Start of Text excerpt

Truncation is always toward zero whether the operands are negative or
not.  That is, (-5)/2 == 5/(-2) == -2 and (-5)/(-2) == 5/2 == 2.
	For the remainder operator, (x)%0 gives unpredictable garbage.
If either (or both) operands are negative, the resulting remainder will
be the negative of the positive%positive result:
	5%2 == 1 but (-5)%2 == 5%(-2) == (-5)%(-2) == -1.

[7.5.2] '-' - The type of the difference between two pointers is (int).

[7.5.3] '<<','>>' - Left shift (<<) always uses logical shifting; bits
can be shifted into the sign bit.  Right shift uses logical
shifting for unsigned integer types (the sign bit is shifted out, and
0-bits shifted in), but uses ARITHMETIC shifting for signed integer
types (the sign bit is propagated).
	Using a negative value for the right operand reverses the
direction of the shift.  Using a large number (36 or greater) simply
shifts everything to oblivion as expected.  Note that it is possible
to use left-shift arithmetic shifting (the ASH instruction) by giving
a negative shift distance to >>; of course this is very non-portable.

End of Text excerpt
Start of Information provided

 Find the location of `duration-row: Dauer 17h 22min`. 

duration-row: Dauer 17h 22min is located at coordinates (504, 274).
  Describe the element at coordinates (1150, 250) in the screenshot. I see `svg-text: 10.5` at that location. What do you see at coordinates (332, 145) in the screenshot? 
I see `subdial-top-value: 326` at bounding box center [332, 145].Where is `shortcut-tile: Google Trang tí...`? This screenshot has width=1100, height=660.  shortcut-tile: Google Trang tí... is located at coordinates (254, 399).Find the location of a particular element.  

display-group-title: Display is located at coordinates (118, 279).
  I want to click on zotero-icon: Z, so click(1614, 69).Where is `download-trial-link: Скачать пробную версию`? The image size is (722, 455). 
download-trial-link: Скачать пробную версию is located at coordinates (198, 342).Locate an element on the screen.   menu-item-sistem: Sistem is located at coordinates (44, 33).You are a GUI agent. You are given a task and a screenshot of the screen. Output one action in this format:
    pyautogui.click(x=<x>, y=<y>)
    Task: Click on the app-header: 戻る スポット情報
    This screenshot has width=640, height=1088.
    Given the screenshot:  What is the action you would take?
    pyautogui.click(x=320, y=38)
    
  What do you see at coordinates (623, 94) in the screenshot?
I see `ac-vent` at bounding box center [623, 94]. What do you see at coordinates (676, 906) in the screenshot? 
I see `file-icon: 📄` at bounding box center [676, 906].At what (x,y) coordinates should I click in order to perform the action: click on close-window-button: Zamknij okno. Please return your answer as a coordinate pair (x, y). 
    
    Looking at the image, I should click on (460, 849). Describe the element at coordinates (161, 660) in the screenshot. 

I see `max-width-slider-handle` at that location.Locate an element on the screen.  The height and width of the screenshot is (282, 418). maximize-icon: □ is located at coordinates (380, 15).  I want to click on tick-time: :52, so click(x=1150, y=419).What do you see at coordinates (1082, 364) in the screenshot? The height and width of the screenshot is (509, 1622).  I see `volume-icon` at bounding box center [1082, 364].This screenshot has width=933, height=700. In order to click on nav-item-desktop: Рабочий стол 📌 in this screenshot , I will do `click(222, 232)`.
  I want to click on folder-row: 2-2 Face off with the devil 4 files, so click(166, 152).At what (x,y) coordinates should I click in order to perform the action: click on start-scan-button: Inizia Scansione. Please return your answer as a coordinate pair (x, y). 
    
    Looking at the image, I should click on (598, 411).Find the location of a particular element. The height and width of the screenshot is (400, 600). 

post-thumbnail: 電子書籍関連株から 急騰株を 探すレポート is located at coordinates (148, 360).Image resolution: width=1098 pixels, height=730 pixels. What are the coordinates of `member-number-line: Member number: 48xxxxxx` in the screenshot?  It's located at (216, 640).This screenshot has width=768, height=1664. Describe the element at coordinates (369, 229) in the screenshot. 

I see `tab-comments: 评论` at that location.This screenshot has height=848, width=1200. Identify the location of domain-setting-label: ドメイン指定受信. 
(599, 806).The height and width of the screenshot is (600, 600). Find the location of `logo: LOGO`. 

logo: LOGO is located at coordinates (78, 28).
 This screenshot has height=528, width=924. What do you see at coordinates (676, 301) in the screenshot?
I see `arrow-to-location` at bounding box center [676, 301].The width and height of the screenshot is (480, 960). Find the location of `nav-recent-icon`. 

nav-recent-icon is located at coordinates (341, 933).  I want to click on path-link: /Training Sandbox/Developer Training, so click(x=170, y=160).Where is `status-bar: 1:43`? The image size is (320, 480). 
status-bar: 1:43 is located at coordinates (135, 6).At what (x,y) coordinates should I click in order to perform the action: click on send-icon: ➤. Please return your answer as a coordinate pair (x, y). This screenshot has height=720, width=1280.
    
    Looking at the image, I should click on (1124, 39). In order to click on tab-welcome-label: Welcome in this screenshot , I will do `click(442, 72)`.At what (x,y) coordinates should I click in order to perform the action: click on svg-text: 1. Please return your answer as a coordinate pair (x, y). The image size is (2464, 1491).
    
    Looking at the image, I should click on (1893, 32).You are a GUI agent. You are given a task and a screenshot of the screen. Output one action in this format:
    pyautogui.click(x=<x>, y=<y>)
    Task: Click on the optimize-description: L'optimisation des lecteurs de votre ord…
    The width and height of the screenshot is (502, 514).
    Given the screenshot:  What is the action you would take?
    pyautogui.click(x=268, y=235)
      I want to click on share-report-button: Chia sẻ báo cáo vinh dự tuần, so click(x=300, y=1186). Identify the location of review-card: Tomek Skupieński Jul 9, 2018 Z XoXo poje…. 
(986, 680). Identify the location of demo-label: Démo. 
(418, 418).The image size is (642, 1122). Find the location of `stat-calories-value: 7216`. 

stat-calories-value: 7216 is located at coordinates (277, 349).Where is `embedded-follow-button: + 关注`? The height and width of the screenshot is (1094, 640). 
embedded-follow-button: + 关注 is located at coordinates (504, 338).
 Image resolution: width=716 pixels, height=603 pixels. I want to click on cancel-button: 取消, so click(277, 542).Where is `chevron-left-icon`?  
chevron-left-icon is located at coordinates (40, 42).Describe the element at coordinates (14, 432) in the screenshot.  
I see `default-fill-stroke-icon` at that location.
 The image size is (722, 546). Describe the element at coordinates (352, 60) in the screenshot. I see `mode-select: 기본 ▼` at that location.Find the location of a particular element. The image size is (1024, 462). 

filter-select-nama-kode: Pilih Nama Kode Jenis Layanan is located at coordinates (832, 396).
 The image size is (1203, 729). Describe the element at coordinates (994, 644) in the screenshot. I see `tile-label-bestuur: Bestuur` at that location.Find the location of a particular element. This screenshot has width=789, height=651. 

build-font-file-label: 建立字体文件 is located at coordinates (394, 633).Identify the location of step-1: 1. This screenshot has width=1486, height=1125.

End of Information provided

What this exercise asks:
1 – In the C operator notes, what is the type of the difference between two pointers?
2 – In the C operator notes, replace "negative" with "minus" in the passage starting with "Using a negative" and going on through "is very non-portable.", and write out that passage.
3 – Please say whether each statement agrees with the C operator notes, answering yes or no and quoting the deciding words: (a) Left shift uses arithmetic shifting. (b) Using zero as the right operand of the remainder operator gives unpredictable garbage. (c) Right shift propagates the sign bit for signed integer types.

Expected responses:
1 – (int)

2 –
Using a minus value for the right operand reverses the
direction of the shift.  Using a large number (36 or greater) simply
shifts everything to oblivion as expected.  Note that it is possible
to use left-shift arithmetic shifting (the ASH instruction) by giving
a minus shift distance to >>; of course this is very non-portable.

3 –
(a) No: "Left shift (<<) always uses logical shifting"
(b) Yes: "(x)%0 gives unpredictable garbage"
(c) Yes: "uses ARITHMETIC shifting for signed integer types (the sign bit is propagated)"